Source records
· · · · · · ·
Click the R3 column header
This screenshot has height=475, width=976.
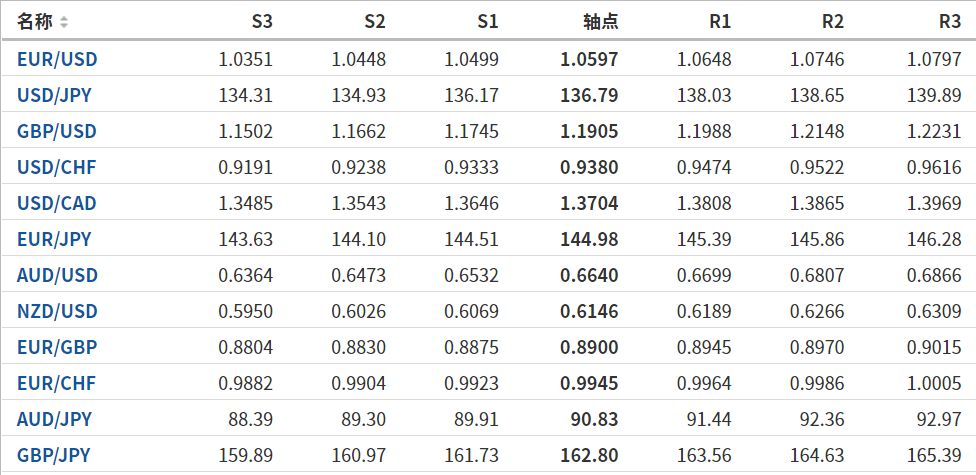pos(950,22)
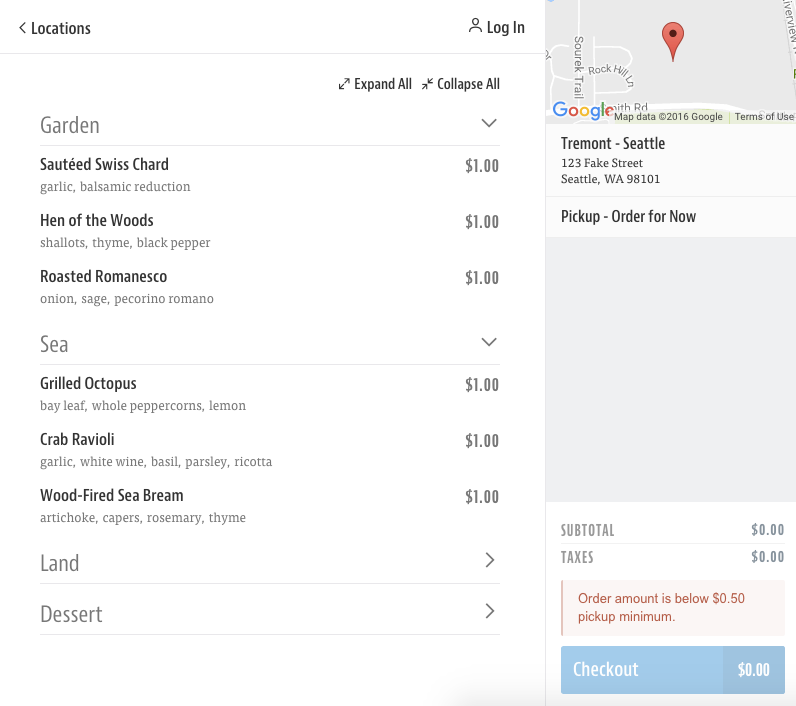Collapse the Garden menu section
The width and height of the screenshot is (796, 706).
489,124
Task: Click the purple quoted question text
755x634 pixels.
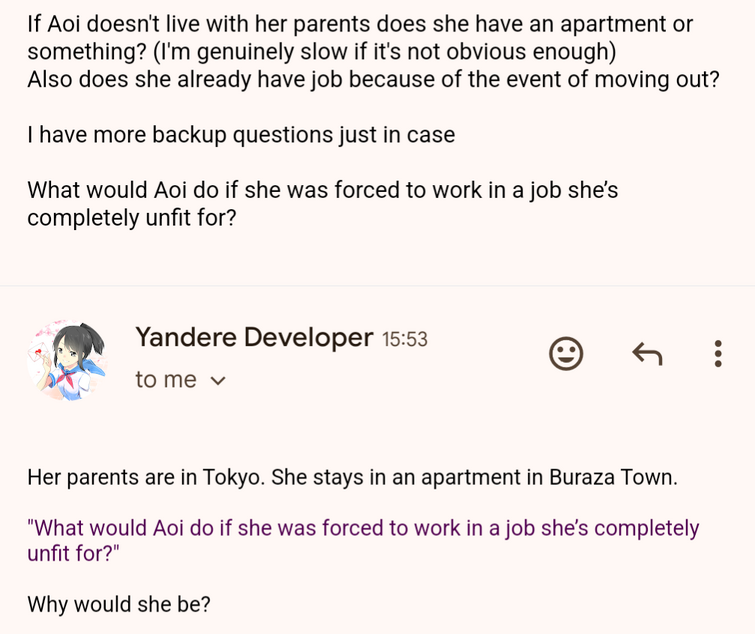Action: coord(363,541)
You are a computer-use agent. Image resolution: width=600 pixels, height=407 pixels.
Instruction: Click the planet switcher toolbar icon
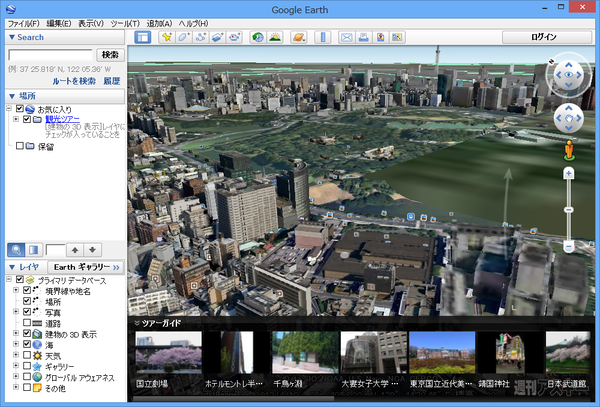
· · · · · · ·
TASK BRIEF
Please return, without any change, the lines from the line containing "This screenshot has height=475, width=976." through the last line of the entries, dropping the pictures.

TASK RESULT
This screenshot has height=475, width=976.
pos(950,22)
Collapse the Garden menu section
The width and height of the screenshot is (796, 706).
489,124
Task: Click the purple quoted question text
755x634 pixels.
Action: coord(363,541)
You are a computer-use agent. Image resolution: width=600 pixels, height=407 pixels.
Instruction: Click the planet switcher toolbar icon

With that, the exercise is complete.